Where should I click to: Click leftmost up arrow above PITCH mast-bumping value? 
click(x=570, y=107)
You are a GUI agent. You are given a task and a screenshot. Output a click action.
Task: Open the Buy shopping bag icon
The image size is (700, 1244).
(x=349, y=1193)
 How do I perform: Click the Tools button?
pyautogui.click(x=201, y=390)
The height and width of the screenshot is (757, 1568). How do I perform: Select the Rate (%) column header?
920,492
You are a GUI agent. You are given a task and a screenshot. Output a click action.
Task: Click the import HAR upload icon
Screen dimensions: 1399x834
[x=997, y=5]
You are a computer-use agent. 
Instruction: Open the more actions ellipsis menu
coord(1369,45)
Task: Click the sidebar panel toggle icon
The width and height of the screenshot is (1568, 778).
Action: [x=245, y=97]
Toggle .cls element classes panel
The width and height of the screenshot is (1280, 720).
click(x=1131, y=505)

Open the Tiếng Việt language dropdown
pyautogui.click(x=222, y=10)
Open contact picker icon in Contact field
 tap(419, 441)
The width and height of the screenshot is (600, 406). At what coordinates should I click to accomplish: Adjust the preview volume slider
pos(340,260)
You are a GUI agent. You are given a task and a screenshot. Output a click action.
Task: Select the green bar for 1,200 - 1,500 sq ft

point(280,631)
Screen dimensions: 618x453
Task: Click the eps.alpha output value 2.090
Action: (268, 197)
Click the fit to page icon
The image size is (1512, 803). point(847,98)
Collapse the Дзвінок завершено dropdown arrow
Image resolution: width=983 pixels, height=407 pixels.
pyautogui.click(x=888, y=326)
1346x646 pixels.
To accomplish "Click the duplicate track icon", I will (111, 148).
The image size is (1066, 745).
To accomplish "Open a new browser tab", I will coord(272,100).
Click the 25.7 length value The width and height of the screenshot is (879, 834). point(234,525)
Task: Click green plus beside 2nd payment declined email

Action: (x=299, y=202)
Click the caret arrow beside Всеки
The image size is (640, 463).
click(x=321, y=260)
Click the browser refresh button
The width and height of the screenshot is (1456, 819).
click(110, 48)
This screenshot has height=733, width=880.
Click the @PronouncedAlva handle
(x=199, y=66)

__TASK__:
Return all of the above records exactly, leaving no line out.

__RESULT FOR THIS EXERCISE__:
Where should I click to: Click leftmost up arrow above PITCH mast-bumping value? 
click(x=570, y=107)
You are a GUI agent. You are given a task and a screenshot. Output a click action.
Task: Open the Buy shopping bag icon
The image size is (700, 1244).
(x=349, y=1193)
 How do I perform: Click the Tools button?
pyautogui.click(x=201, y=390)
The height and width of the screenshot is (757, 1568). How do I perform: Select the Rate (%) column header?
920,492
You are a GUI agent. You are given a task and a screenshot. Output a click action.
Task: Click the import HAR upload icon
Screen dimensions: 1399x834
[x=997, y=5]
You are a computer-use agent. 
Instruction: Open the more actions ellipsis menu
coord(1369,45)
Task: Click the sidebar panel toggle icon
The width and height of the screenshot is (1568, 778).
Action: [x=245, y=97]
Toggle .cls element classes panel
The width and height of the screenshot is (1280, 720).
click(x=1131, y=505)

Open the Tiếng Việt language dropdown
pyautogui.click(x=222, y=10)
Open contact picker icon in Contact field
 tap(419, 441)
The width and height of the screenshot is (600, 406). At what coordinates should I click to accomplish: Adjust the preview volume slider
pos(340,260)
You are a GUI agent. You are given a task and a screenshot. Output a click action.
Task: Select the green bar for 1,200 - 1,500 sq ft

point(280,631)
Screen dimensions: 618x453
Task: Click the eps.alpha output value 2.090
Action: (268, 197)
Click the fit to page icon
The image size is (1512, 803). point(847,98)
Collapse the Дзвінок завершено dropdown arrow
Image resolution: width=983 pixels, height=407 pixels.
pyautogui.click(x=888, y=326)
1346x646 pixels.
To accomplish "Click the duplicate track icon", I will (111, 148).
The image size is (1066, 745).
To accomplish "Open a new browser tab", I will coord(272,100).
Click the 25.7 length value The width and height of the screenshot is (879, 834). point(234,525)
Task: Click green plus beside 2nd payment declined email

Action: (x=299, y=202)
Click the caret arrow beside Всеки
The image size is (640, 463).
click(x=321, y=260)
Click the browser refresh button
The width and height of the screenshot is (1456, 819).
click(110, 48)
This screenshot has height=733, width=880.
Click the @PronouncedAlva handle
(x=199, y=66)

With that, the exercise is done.